Saat itu, Mourinho hanya menginginkan timnya memiliki 23 pemain di luar penjaga gawang. Itu termasuk beberapa pemain muda yang diorbitkan Van Gaal seperti Rashford, Tyler Blackett, hingga Paddy McNair. Sayangnya, nama Schweinsteiger tidak masuk dalam daftar pemain yang diinginkan hingga membuatnya terdampar di tim U-23.

Insiden ini sempat membuat banyak pihak ramai-ramai menyerang Mourinho. Orang-orang dekatnya di Bayern Munich seperti Louis van Gaal, Karl Heinz Rummenigge, dan Ottmar Hitzfeld menyebut Mourinho tidak menghormati Schweini. Bahkan anggota FIFPro Slovenia, Dejan Stefanovic, dan saudaranya, Tobias Schweinsteiger, juga ikut untuk buka suara.

Cedera bisa menjadi alasan yang kuat mengapa Mourinho tidak mau memakai jasa Schweini. Meski bermain 31 kali pada era Van Gaal, namun ia juga menghabiskan banyak waktu untuk pemulihan cederanya. Bolak-balik ruang perawatan membuat penampilannya menjadi tidak konsisten.

Selain itu, sikap tidak serius Schweini dianggap menjadi penyebab Mourinho tidak suka padanya.

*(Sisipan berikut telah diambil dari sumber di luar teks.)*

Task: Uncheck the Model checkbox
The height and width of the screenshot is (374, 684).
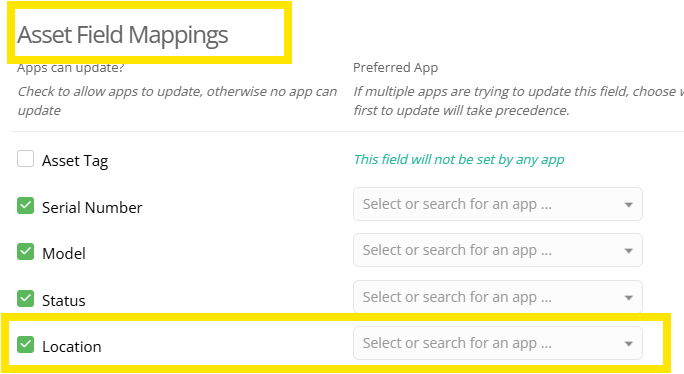Action: click(25, 252)
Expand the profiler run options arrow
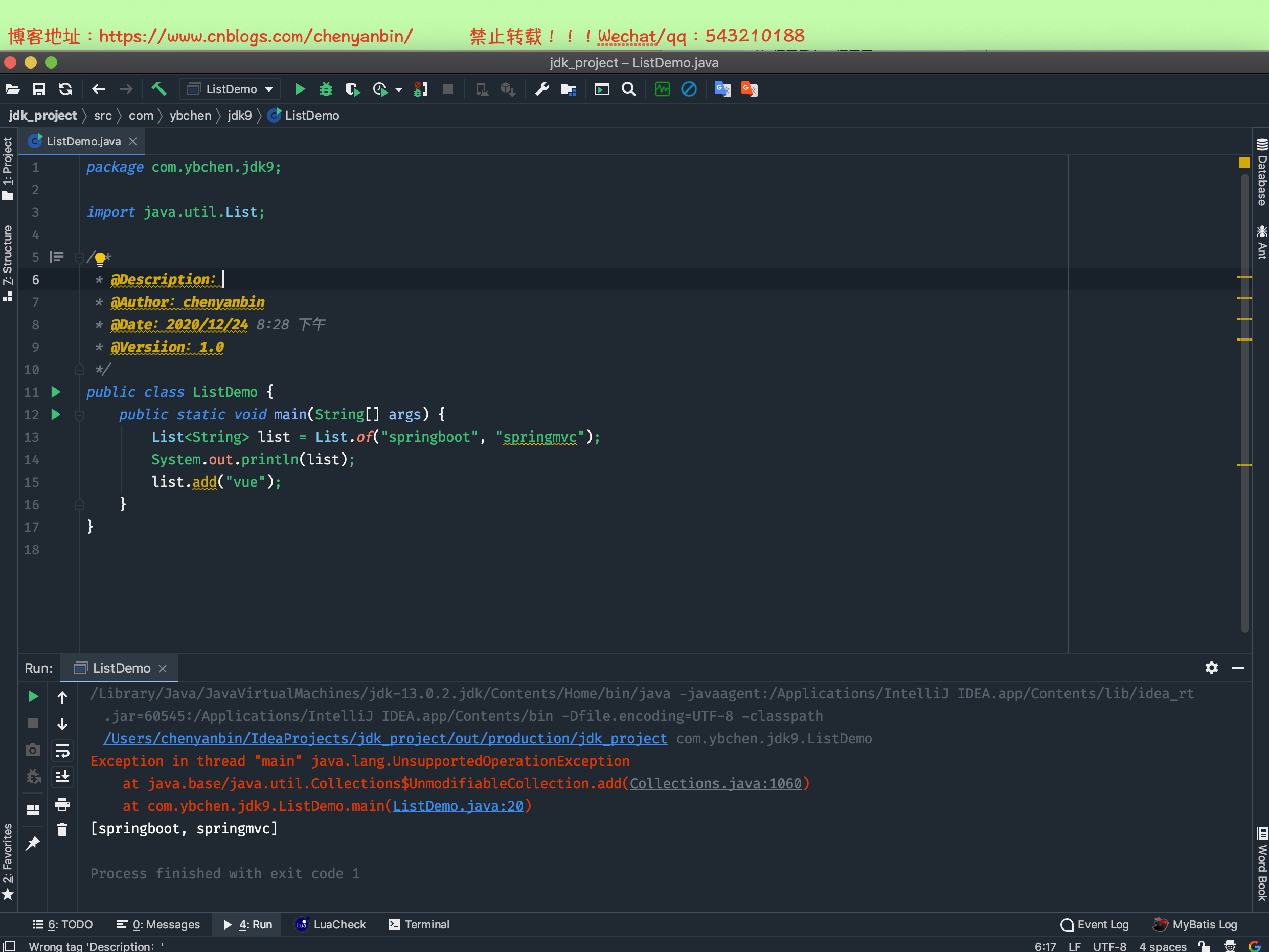This screenshot has height=952, width=1269. tap(399, 89)
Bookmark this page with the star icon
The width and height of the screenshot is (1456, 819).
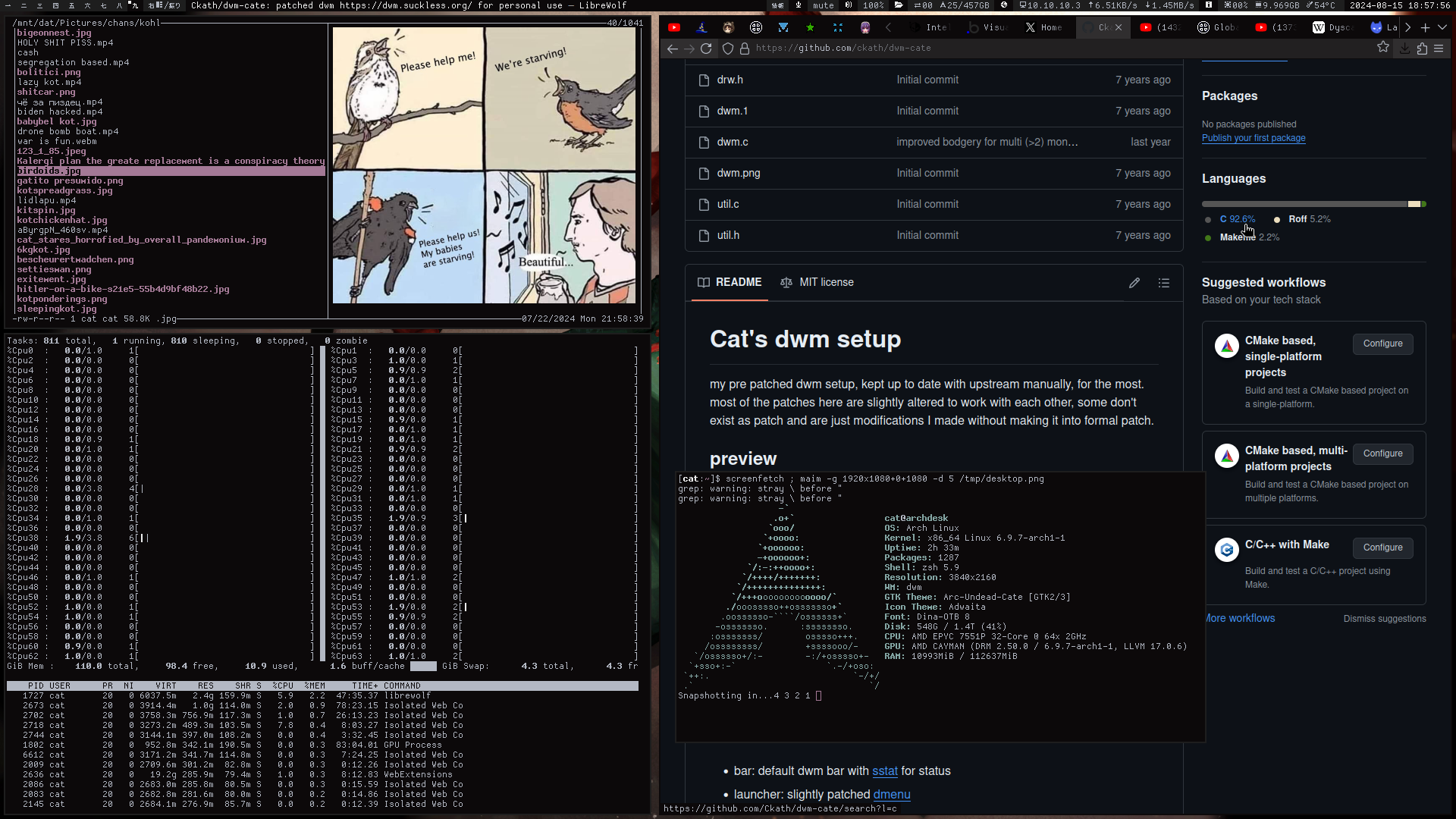click(x=1383, y=48)
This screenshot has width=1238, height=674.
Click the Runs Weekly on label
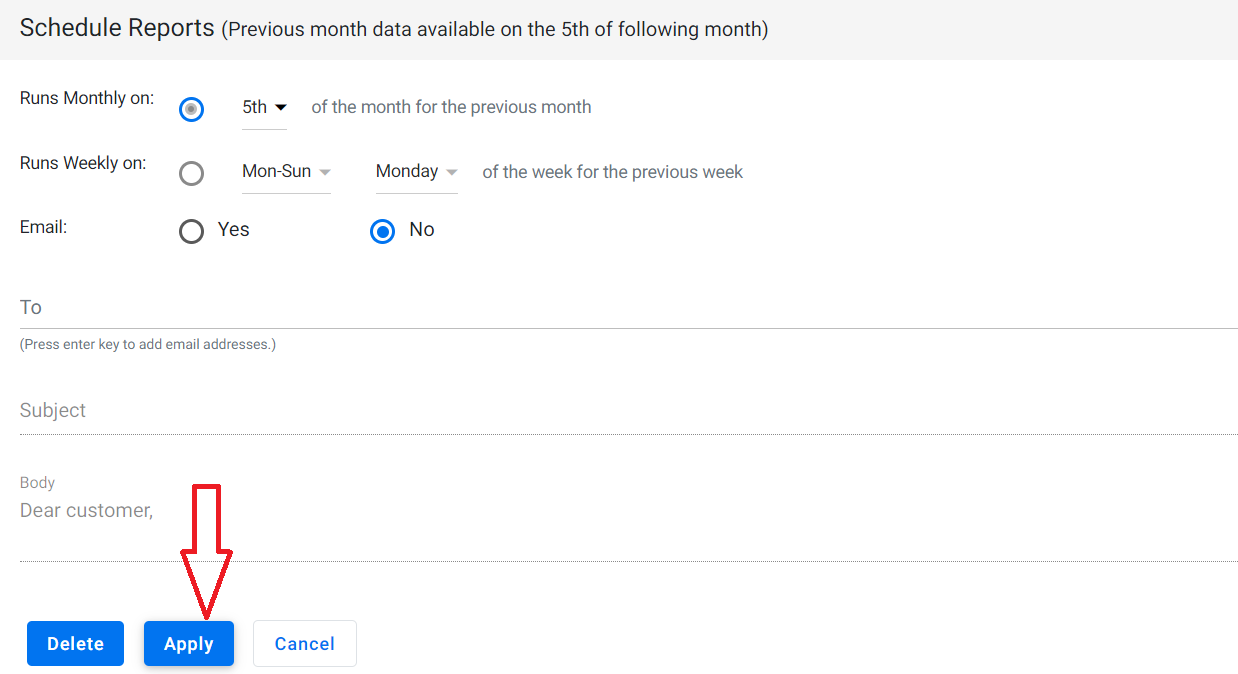tap(83, 163)
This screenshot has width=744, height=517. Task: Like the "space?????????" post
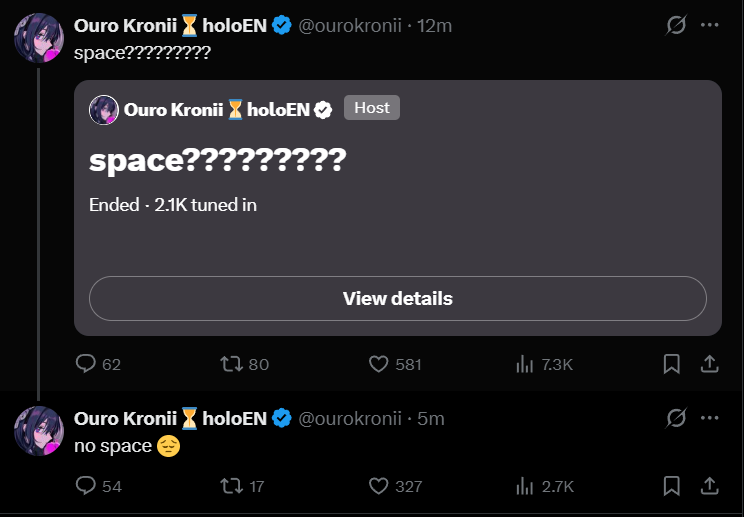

Alih-alih fokus dalam penyembuhan cedera, ia justru tertangkap kameran mendukung istrinya dalam sebuah pertandingan tenis. Ia juga dianggap hanya fokus untuk membela timnas Jerman alih-alih Manchester United. Namun kabar ini tidak menyurutkan serangan orang-orang kepada Mourinho.

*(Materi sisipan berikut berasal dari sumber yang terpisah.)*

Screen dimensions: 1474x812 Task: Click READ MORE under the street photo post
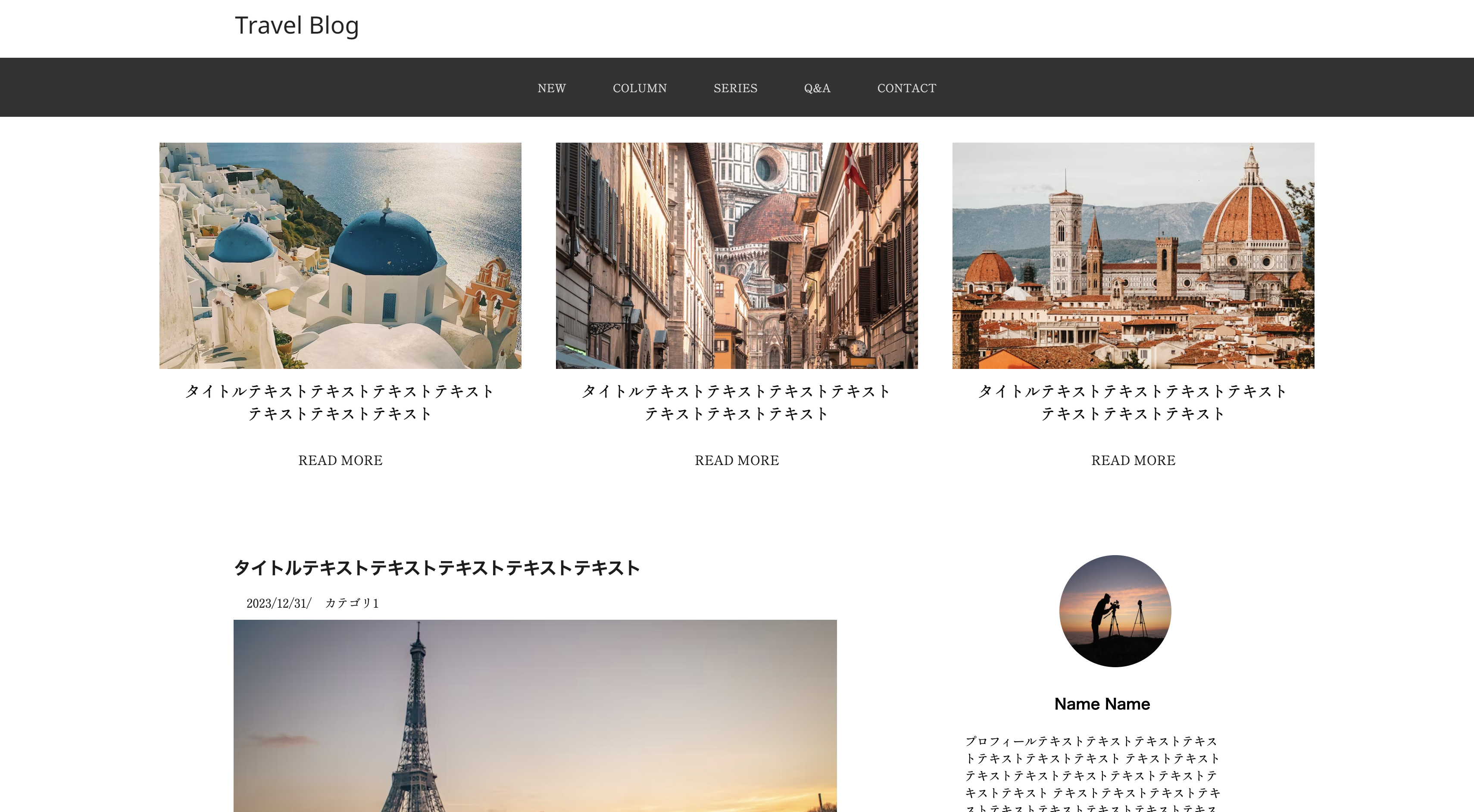pos(737,461)
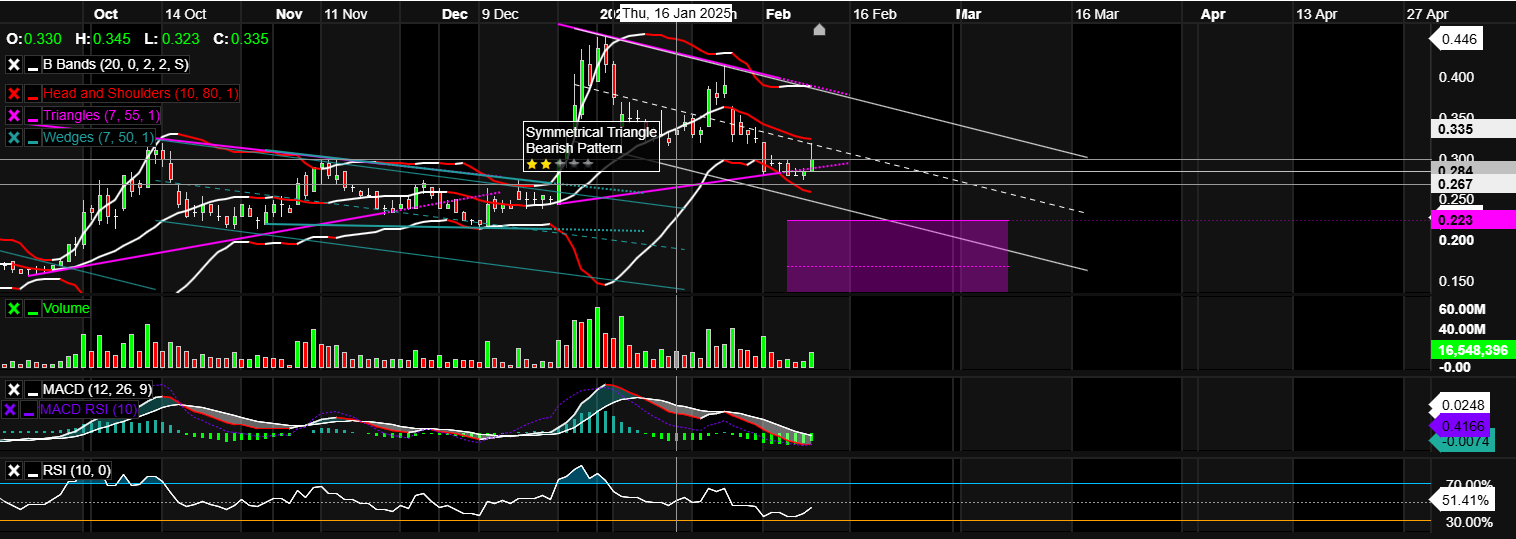Click the gray marker above the latest candle
This screenshot has width=1516, height=539.
tap(819, 30)
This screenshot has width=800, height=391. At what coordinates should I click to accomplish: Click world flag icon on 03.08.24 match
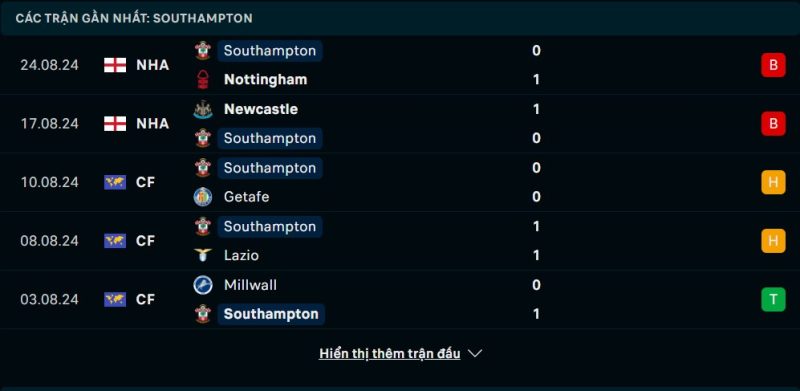[115, 299]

“Bastian menghabiskan sebagian besar waktu dengan kondisi cedera. Musim ini, ia nyaris tidak bermain karena pemain ini sudah seharusnya tidak ada di klub. Mentalitasnya tidak terlalu baik dan saya tidak suka tipe pemain seperti ini,” ujar Mourinho.

Menerima dengan Lapang Dada

Bagi sebagian pemain, mendapat perlakukan seperti yang dialami Schweinsteiger akan terasa sangat menyakitkan. Tidak harus sampai bermain di tim U-23, dicadangkan saja terkadang sudah bisa membuat seorang pemain itu mencak-mencak dan protes. Apalagi yang dicadangkan oleh Mourinho ini baru saja mengangkat Piala Dunia dua tahun sebelumnya.

Namun respons dari Schweini patut diacungi jempol. Alih-alih mangkir latihan atau menolak bermain, ia justru menjalani treatment tersebut dengan lapang dada. Di sinilah sisi profesionalitas seorang Schweinsteiger diuji dan dia mampu menjalaninya dengan baik. Ia memilih untuk setia dengan hukuman tersebut dan menjalankannya dengan harapan ada kesempatan kedua untuknya.

Lagipula, hal seperti ini juga pernah dialami ketika Bayern Munich dipegang oleh Pep Guardiola. Ia pernah melewatkan sembilan laga berturut-turut pada musim 2013/14, yang kemudian meningkat menjadi 13 pertandingan. Alasan kebugaran menjadi faktor utama dengan Pep menyebut kalau Schweini sudah tidak dalam kondisi bagus dalam tiga musim terakhirnya. Tanggapan si pemain pun sama yaitu tidak kecewa dan memilih untuk profesional menjalani keadaan tersebut.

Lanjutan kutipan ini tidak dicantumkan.